→ DOCUMENT EXCERPT
=== Begin Enclosure ===

We had essentially been living in opposite and incompatible realities until the moment we were all in the van together. Now it had to be hastily reconciled into a single awkward reality that we all were trapped in – the tour name had been oddly prophetic. Sister Fucker would have never deliberately planned a three band tour for logistical reasons but on our end we hadn’t even planned it with Bleak End sets that are easy to squeeze in anywhere due to the plug and play nature.
Me and Dalton had created a live drums and bass project that went through a few names but landed on Dealbreaker. This name would also prove to be prophetic – by the end of the tour Dalton no longer wanted to do the project and the Pickell siblings would never collaborate again. Anyway I’m getting ahead of myself, I just wanted to show the far reaching consequences of the Bitchpork set and the confusions of author and membership it inspired.

=== End Enclosure ===

(Stored data entries)

=== Begin Enclosure ===

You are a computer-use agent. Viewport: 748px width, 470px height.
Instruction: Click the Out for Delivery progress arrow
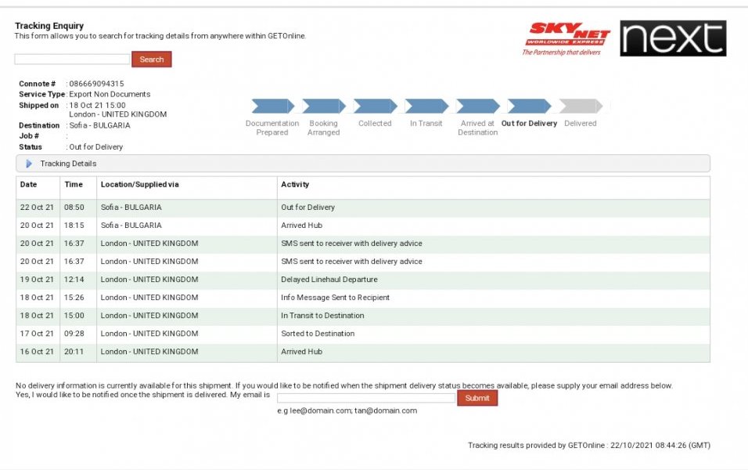point(529,107)
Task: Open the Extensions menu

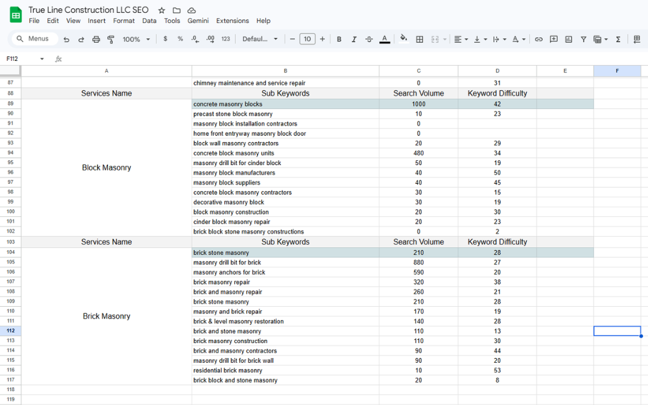Action: [232, 20]
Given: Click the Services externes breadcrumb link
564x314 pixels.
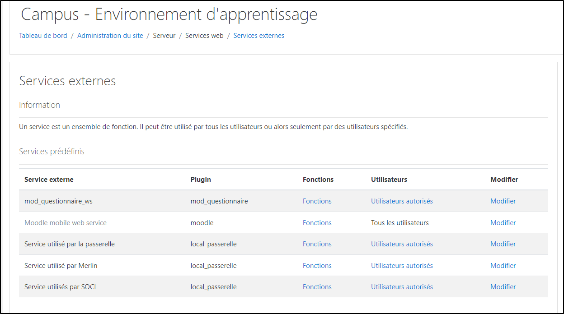Looking at the screenshot, I should click(x=259, y=36).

=== End Enclosure ===

→ DIRECTIONS
[1] Repeat word for word the part of the tour passage that opens with the words containing "Me and Dalton" and closes with "membership it inspired.".
[2] In the tour passage, what name did the live drums and bass project finally land on?
[3] Resume the tour passage after its last sentence and keep writing in the same voice.

→ RESPONSE LIST
[1]
Me and Dalton had created a live drums and bass project that went through a few names but landed on Dealbreaker. This name would also prove to be prophetic – by the end of the tour Dalton no longer wanted to do the project and the Pickell siblings would never collaborate again. Anyway I’m getting ahead of myself, I just wanted to show the far reaching consequences of the Bitchpork set and the confusions of author and membership it inspired.

[2] Dealbreaker

[3]
Anyway let’s go back to Bitchpork. I somehow missed the first one even though I was in Chicago for a decent chunk of the Summer – maybe it happened the same time I was in Berlin. The second year was when it moved to Mortville and really started to blow up. It felt a lot like the 2008 International Noise Conference. Everybody was there, the creative energy of Underground America was bursting at the seams…
Actually let’s go back to just before Bitchpork. While we were driving through the cornfields between Iowa City and Chicago a song suddenly leaped out of the radio that pulled the three of us to instant attention. It started with a strumming acoustic guitar and a woman I later discovered was Rihanna singing an infectious vocal hook. Next Eminem exploded from the speakers and the two traded off building the energy and tension as high as humanly possible.
Love the Way You Lie tapped into everything each of us, in slightly different ways, loved about mainstream pop music. It completely transformed the energy in the car. The moment it ended we immediately wanted to hear it again. Then we did, then we heard it over and over again until it got to the point where we would change the station to try to get away from it only to find the exact same song playing everywhere we turned.
By the end of the tour we never wanted to hear it again.
[Michigan story here:]
Michigan 2010 : The Land of NOD Experiment “Hot Dogs and Mojitos”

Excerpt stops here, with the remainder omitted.